[Stored items]
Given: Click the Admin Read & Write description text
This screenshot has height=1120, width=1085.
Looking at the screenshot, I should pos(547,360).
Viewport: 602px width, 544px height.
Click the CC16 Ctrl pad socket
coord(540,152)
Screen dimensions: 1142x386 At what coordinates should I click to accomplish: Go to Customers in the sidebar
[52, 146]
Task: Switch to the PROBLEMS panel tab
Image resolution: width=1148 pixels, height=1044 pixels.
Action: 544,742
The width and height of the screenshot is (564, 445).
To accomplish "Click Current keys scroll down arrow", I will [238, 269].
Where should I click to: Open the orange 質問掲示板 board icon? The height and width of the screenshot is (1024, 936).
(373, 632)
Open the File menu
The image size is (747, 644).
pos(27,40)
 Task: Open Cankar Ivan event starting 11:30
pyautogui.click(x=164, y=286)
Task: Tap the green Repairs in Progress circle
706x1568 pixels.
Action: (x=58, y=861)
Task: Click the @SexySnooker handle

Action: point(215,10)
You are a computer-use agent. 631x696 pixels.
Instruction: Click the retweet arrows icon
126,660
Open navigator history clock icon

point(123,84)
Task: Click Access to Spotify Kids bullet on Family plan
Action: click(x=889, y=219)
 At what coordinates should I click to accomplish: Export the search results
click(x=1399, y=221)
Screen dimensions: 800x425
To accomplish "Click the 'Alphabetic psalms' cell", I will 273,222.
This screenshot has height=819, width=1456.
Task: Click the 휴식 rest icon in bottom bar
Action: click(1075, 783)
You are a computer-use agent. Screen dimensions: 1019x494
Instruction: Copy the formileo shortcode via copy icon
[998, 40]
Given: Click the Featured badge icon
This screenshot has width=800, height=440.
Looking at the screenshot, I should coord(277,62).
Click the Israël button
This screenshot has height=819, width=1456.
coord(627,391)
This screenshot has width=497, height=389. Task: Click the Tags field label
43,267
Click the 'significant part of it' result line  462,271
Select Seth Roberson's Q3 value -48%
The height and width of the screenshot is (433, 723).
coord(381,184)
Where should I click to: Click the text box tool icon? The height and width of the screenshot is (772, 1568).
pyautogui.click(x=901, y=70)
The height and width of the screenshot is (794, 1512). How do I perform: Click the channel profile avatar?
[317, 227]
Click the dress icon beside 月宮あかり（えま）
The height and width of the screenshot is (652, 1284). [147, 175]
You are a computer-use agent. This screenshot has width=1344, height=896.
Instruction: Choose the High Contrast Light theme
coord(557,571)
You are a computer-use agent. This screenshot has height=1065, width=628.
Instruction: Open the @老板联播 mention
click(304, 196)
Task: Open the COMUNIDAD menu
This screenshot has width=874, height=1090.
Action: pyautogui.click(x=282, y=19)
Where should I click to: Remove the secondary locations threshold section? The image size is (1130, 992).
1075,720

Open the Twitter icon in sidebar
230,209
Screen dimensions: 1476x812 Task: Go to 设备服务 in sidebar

* [Work request] Begin with the line that contains "Instruction: Open the @老板联播 mention" and quote each line after it exactly, stopping after the last line of the data.

* [Reply]
Instruction: Open the @老板联播 mention
click(304, 196)
Task: Open the COMUNIDAD menu
This screenshot has width=874, height=1090.
Action: pyautogui.click(x=282, y=19)
Where should I click to: Remove the secondary locations threshold section? The image size is (1130, 992).
1075,720

Open the Twitter icon in sidebar
230,209
Screen dimensions: 1476x812 Task: Go to 设备服务 in sidebar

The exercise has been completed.